SOCHI -- Nancy Kerrigan sat alone in the back of Dostoyevsky Hall in the Main Press Center on Friday afternoon as her life played out on the three screens in front of her. The night before, about a mile away at Iceberg Skating Palace, the global sports world had been focused on Adelina Sotnikova and Kim Yu-Na in the Olympic women’s figure skating finals. Twenty years ago, Kerrigan had lived the same life only with a tabloid twist, one half of the Tonya-Nancy drama that ushered in the reality television era.

There were nearly as many NBC Sports public relations people as reporters for a Sochi screening of Nancy and Tonya, a one-hour documentary airing Sunday at 7 p.m. ET/6 p.m. CT on NBC (it will replay on NBCOlympics.com) but those in attendance saw a compelling film, mostly because we have not heard in-depth thoughts from Kerrigan about this strange time in her life in decades. Tonya Harding is also interviewed extensively in the film, including a surreal scene of her singing karaoke. The one-hour piece is fronted by Mary Carillo, well-produced by Margaret Grossi and sharply edited by Rob Weir.

Kerrigan said that Carillo and Grossi had attempted to get a sit-down interview with her for years and she finally agreed last year. The NBC staffers started working on the project last summer and the pair did two long sit-downs with Kerrigan.

“I trusted them enough to portray my family and the history of this because it is very complicated and long,” Kerrigan said. “It’s 20 years later. I’ve moved on. I don't revisit this on a daily basis. It was hard at first to sit down and talk for five hours straight and to think about all this. It’s a little surreal to watch your life and to think, ‘That’s me. It’s almost like a whole other person at this point. I have moved on. Things in my life are different. But it is emotional to watch your own life in front of you.”

Kerrigan, now 44 years old and a married mother of three, was out of the spotlight prior to the Sochi Games when NBC hired her to work as a figure skating analyst for the Olympics. (The network said their was no quid pro quo for her involvement in the film.) What the documentary shows -- and clearly Carillo and Grossi have a fondness for Kerrigan -- is that the Ice Princess versus Trailer Park Trash storyline was bogus. The difference between Harding and Kerrigan was parental stability.  

“You feel bad for her, to not have that stable home,” Kerrigan said of Harding. “I am so lucky. It wasn’t easy. I remember counting quarters and my parents counting money to buy groceries. But I lived in one place with two parents and it was stable. I had grandparents two houses away ... It’s not like I was a princess. I happened to have good posture so I looked the part, I guess. In figure skating that is what we do. We stand up and straight. But I feel for Tonya. When you see someone struggle from the beginning, that’s hard and I feel for her. It doesn’t excuse her judgment. But I hope now, not just for my sake, but her sake too -- she has a family -- let’s move on. You have to allow people the chance to get on with their lives and to be better and learn from mistakes. But I don’t feel like this film resolved anything for me. I mean, I was attacked. I was the victim.”

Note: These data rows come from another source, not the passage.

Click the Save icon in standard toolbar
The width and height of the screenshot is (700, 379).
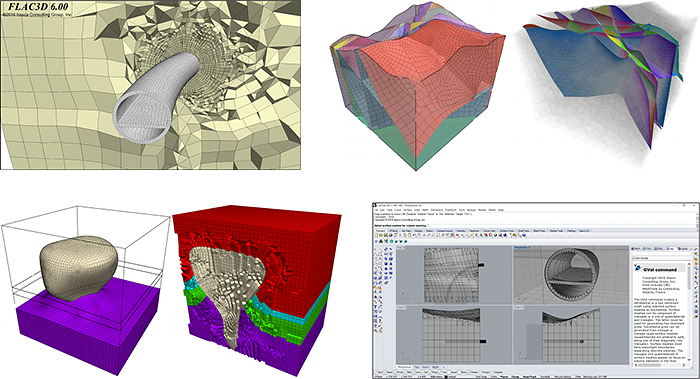pyautogui.click(x=386, y=235)
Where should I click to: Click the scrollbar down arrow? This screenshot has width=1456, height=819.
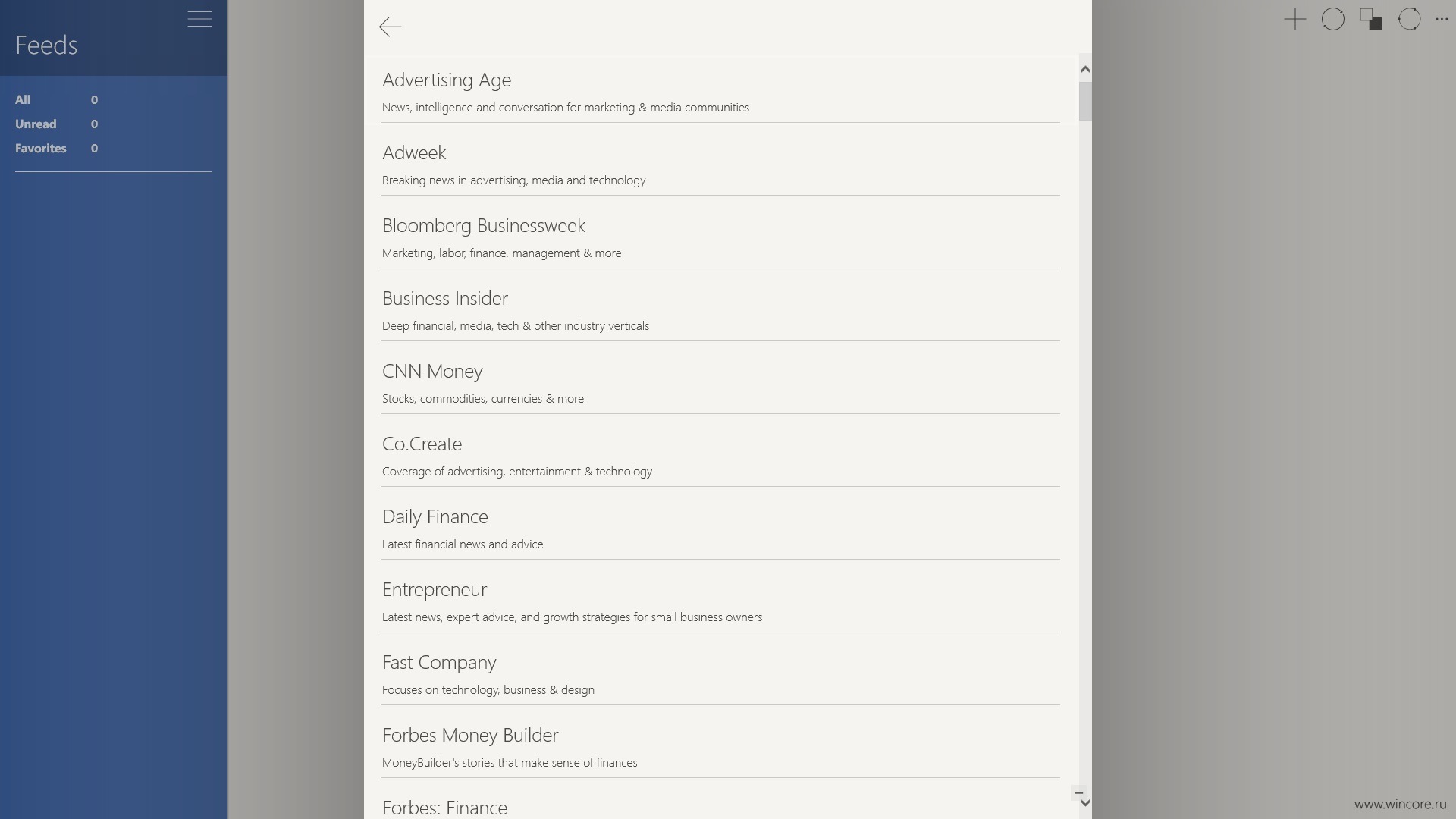click(x=1085, y=803)
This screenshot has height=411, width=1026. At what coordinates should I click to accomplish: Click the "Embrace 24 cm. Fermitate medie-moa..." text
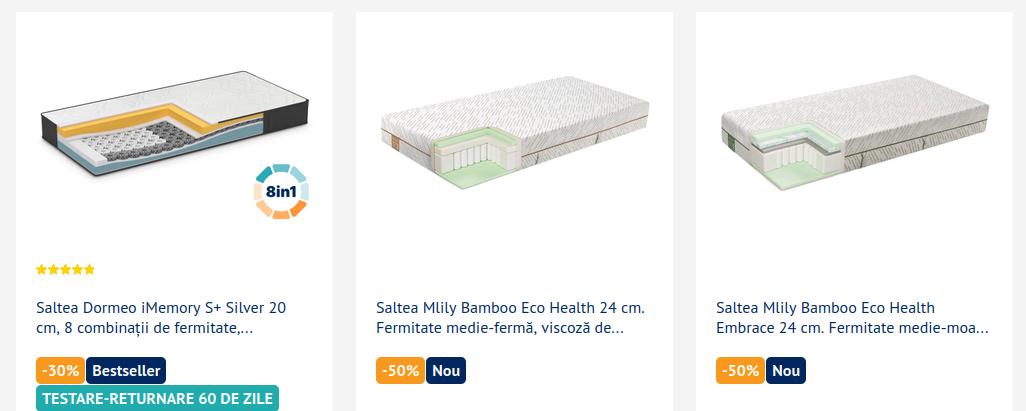pos(852,328)
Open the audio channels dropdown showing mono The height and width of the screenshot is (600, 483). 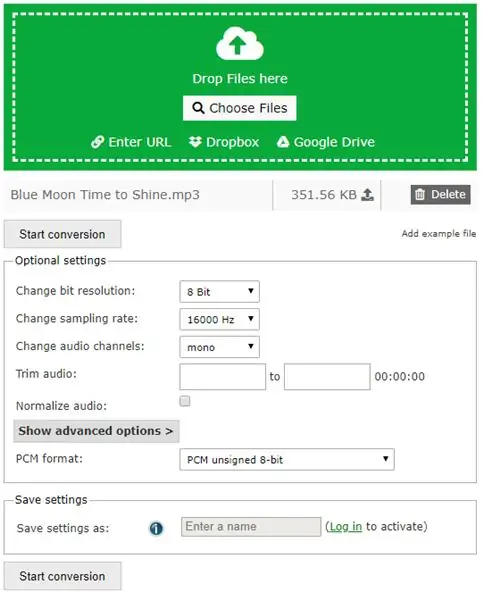point(219,347)
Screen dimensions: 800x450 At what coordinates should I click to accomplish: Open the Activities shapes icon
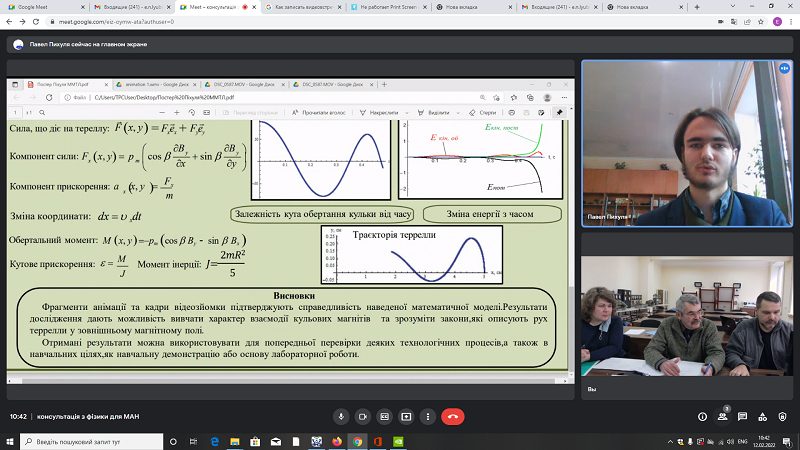click(762, 417)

She continued on, elaborating on the criminal masterminds that organized to injure her at the 1994 U.S. championships in Detroit.

“I was so lucky, not just to be able to be in the [1994] Olympics, but at one point they had thought about killing me,” Kerrigan said. "Another time, it was taping me up with duct tape and cutting my Achilles tendon and smashing them in, vicious brutal attacks. I read this [in the FBI files on the case] and this could have been a whole lot worse. I am so lucky for bad guys not being smart. It’s not funny because they still did attack me. There is nothing really funny about getting attacked but I had to literally to find some kind of humor because it helps healing.”

Carillo said she believed Kerrigan had been turned into something she wasn’t by the media, especially the tabloid press. “Someone slugs her on the knee and six weeks later she comes that close to a gold medal,” Carillo said. “All these years later I thought that got lost in the sauce.

Carillo also mentioned she was surprised that Harding remains so defiant. “She claims she was not complicit in it," Carillo said. "Did I believe her? For me personally after reading everything … it strains credulity for me that she claimed that she didn't know. But she is defiant. She is standing by her story.”

The ESPN Films 30 for 30 documentary (The Price of Gold) on the same subject that aired last month, while not a love letter to Harding, definitely came off more sympathetic to the former skater than the NBC piece. I asked Carillo about the perception that her documentary is a considered Nancy’s story where the ESPN documentary is Tonya’s. “That’s not my perception,” Carillo said. “We interviewed both. We gave Tonya every opportunity to tell her story her way and she does. And we got Nancy too. This is the one [Carillo pointed to Kerrigan] that I felt no one understood. I don’t think it is her film. We tried very hard to balance it.”

Near the end of the 10-minute Q&A with the handful of press, including Sports Illustrated, the Associated Press and the Washington Post, Kerrigan was asked, “How much have you cared or not cared about being understood?” She started to well up.

“I always wanted to be understood” Kerrigan said. “I just want to be liked. That’s all. I just want to be…"

She broke down, and the questions ended. But her recovery came swift and she finished answering the question. Her sport has always been about getting up after you fall.